Rjukan wciśnięte między dwa strome zbocza gór w okresie jesienno-zimowym cierpiało jednak na całkowity brak słońca. Doprowadziło to do sytuacji, w której materialny i społeczny status mieszkańców odzwierciedlało położenie domu: dyrektorzy i inżynierowie mieszkali najwyżej na zboczu, niżej swoje domy mieli pracownicy biurowi, a na samym dnie doliny robotnicy.
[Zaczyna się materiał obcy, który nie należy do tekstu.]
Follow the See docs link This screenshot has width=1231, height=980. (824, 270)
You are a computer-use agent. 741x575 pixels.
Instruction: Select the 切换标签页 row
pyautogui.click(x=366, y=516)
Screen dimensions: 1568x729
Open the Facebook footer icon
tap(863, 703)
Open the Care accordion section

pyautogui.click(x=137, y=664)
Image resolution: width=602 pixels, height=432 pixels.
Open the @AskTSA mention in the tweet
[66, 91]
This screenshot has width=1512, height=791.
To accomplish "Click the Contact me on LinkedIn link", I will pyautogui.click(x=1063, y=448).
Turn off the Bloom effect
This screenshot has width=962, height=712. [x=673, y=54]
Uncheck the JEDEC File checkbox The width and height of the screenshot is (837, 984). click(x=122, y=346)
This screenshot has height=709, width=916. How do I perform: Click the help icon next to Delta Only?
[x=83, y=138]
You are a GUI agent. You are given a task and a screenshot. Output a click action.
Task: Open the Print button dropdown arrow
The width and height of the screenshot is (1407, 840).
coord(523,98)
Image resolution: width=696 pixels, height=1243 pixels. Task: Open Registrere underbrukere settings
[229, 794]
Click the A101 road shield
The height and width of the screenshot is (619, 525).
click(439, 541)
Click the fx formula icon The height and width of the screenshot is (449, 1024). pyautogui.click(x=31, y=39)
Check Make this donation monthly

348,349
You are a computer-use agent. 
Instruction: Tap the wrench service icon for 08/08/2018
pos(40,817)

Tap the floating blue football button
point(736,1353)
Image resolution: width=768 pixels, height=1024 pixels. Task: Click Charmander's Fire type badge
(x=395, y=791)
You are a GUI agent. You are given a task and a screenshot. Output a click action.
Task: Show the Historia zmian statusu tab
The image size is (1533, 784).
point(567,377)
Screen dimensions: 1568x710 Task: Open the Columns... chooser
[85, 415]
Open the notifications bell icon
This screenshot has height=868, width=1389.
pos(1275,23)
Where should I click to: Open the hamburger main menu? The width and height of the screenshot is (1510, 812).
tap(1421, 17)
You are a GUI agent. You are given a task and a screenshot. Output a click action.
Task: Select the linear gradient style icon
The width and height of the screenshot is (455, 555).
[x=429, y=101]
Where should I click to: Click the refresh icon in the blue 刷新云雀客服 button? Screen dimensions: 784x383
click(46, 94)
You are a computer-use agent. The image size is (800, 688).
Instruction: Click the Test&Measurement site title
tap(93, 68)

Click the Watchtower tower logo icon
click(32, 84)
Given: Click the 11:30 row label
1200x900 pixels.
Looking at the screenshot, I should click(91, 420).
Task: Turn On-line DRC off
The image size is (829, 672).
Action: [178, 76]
Pierwszy pomysł oświetlenia miasta systemem luster został opisany w lokalnej prasie 31 października 1913 roku, a jego pomysłodawcą był Sam Eyde. Przedsiębiorca zdając sobie jednak sprawę z tego, że technologia z początku XX w. nie pozwala na realizację takiego projektu, zdecydował się ostatecznie na ufundowanie kolejki linowej Krossobanen. Otwarta w 1928 r. linia umożliwiła mieszkańcom podróż z doliny na szczyt o wysokości 886 m, skąd mogli odpoczywać w promieniach słońca przynajmniej przez kilka godzin w weekendy.
Futurystyczna idea ruchomych luster nie została jednak zarzucona i teraz po ponad 100 latach stanie się rzeczywistością. W ramach projektu „Lustro słoneczne w Rjukan” na zboczu nad miastem zamontowano system heliostatów (ruchomych luster), które odbiją i skierują promienie słoneczne wprost na główny plac Rjukan. Prawdziwy test sprawdzający odbędzie się, gdy system zostanie włączony po raz pierwszy 31 października br. Zamontowane 450 metrów ponad rynkiem w Rjukan trzy ogromne lustra o łącznej powierzchni 51 metrów kwadratowych oświetlą obszar w centrum miasta o średnicy 600 metrów. Cały system będzie sterowany komputerowo i zasilany bateriami słonecznymi i wiatrem. Koszt inwestycji wyniósł 5 mln koron norweskich.